Directors don't exist simply to serve investors. The question with corporate governance is how you define shareholder rights and how far you go protecting them. Boards should also look out for employees and the communities in which the business operates. That may not be the popular view. But it is right.

I'm a lawyer, my father was a lawyer and one of my sons is a lawyer. I respect the profession. The bulk of the lawyer's practice does not usually relate to issues of public policy. I never had a boring day in 25 years as a politician.

My life is so well known that I can't think of anything secret to disclose.

Who: William Davis
Lives In: Toronto
Born: July 30, 1929, in Brampton, Ont.
Occupation: Lawyer, statesman, corporate director
Career Highlights:
1955: Called to the Ontario Bar as a graduate of U of T and Osgoode Hall. Practises for four years at his father's Brampton firm.
1959: Elected to the Ontario legislature after winning the Progressive Conservative nomination for Peel in December 1958.
1962: Named education minister. Creates the Ontario Institute for Studies in Education, TVO and community college system.
1971: Elected fifth consecutive PC premier of Ontario; holds office for 14 years. Key role in 1982 Constitution Act.
1985: Retires from politics and serves as special envoy on acid rain. Currently, counsel for Torys LLP and director on six boards.

The majority of people in public life are first-class, so I take exception to growing cynicism with politics. I can also tell you not all the honest politicians I know are Progressive Conservatives, so you can be decent and philosophically misguided at the same time.

Belinda Stronach didn't ask for my advice. If she had, I'd have told her to sit as an independent.

Butter taught me my first lesson in economics. I spent a summer working for the son of our family doctor. He owned a dairy company in Brampton, and I helped make and wrap the butter. I could do 50 pounds in three minutes. One day, after wrapping several boxes in our regular wrapper, I was told to wrap more of the same butter in wrap with another brand name. That butter sold for 5¢ more per pound, which taught me you can make a little more in this world if you have the right label.

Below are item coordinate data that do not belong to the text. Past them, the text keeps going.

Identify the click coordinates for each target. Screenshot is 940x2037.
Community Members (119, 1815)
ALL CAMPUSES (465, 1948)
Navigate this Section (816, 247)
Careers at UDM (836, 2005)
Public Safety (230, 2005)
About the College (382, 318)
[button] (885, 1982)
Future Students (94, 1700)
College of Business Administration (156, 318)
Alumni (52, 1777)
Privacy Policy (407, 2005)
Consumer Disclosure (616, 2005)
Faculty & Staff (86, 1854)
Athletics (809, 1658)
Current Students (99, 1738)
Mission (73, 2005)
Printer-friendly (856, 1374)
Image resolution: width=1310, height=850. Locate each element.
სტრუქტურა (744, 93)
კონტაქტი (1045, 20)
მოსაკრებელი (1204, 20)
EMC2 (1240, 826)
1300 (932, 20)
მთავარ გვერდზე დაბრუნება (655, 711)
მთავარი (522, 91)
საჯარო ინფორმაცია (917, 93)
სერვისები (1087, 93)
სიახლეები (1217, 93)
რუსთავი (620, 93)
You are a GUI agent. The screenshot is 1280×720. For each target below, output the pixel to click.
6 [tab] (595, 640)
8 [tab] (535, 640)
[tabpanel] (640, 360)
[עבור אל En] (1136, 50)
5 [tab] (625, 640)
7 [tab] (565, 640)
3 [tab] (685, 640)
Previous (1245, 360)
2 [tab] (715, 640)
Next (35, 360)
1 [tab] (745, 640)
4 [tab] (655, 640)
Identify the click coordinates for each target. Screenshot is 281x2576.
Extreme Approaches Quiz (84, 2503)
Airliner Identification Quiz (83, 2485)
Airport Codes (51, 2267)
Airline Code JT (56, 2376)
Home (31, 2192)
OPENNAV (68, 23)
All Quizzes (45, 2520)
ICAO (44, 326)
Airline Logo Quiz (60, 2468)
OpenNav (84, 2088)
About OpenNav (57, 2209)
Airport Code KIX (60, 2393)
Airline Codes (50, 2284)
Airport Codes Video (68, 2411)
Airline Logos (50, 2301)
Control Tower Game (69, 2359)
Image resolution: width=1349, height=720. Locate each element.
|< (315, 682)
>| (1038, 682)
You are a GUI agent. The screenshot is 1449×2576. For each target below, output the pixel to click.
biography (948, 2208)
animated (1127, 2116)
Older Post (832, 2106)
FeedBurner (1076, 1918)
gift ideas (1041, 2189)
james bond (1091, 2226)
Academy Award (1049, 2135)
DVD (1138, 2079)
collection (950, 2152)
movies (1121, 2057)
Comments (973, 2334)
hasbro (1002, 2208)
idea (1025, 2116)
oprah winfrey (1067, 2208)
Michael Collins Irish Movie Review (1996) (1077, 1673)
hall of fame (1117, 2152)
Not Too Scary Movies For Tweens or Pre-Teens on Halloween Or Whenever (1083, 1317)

I don't know what Red Tory means. I'm Progressive Conservative. I believe government should take real responsibility for economic affairs while also accepting a real role when it comes to helping people in need and creating jobs.

New Democrats provide a conscience that is helpful to the political process. But they often have strong views about greater government participation in the economic process that can lead to a furtherance of social policy beyond economic means.

Liberals are historically perceived to have a greater social conscience than Conservatives. Looking back at my political years, I think my governments were as socially responsible as any Liberal you care to name.

As a kid, I aspired to do well in school. But I also wanted to play a lot of sports, particularly football. That led me to take what I called a graduate year at Brampton High. That fall, Brampton defeated Runnymede Collegiate, which was the highlight of my football career. And, when I later became Ontario's minister of education, nobody knew I'd taken two years to complete Grade 13.

John George Diefenbaker nearly terminated my political career before it really began. I got the provincial PC riding nomination for Peel in December of '58. I was following Thomas Laird Kennedy, a former premier and agriculture minister who had been a member since 1919. He died in February, and I soon discovered the great Tory machine was a friend of Tom Kennedy, not his replacement. Then, on Black Friday, Diefenbaker's government cancelled the Avro Arrow, which helped fire everyone at Avro in my riding. The vote, which should have been fairly comfortable, was only won by about 700 votes. Nevertheless, during Diefenbaker's last campaign as a leader, I was the only Ontario minister willing to stand on a platform with him. It was fun.

Tom Kennedy gave me the most memorable advice. “Billy,” he said, “always be humble, even if you don't feel like it. And remember, you never get into trouble for the speeches you don't make.”

I've never experienced withdrawal after politics. I spend time with my grandchildren that I wasn't able to spend with my children. And my five kids and their spouses have delivered me 12 grandchildren, so there is no time for withdrawal.

My wife and I had a very pleasant dinner to celebrate our 42nd anniversary. There was no football game on that night, but I briefly watched the Miami Heat defeat the Toronto Raptors, which is not what one should do on their anniversary.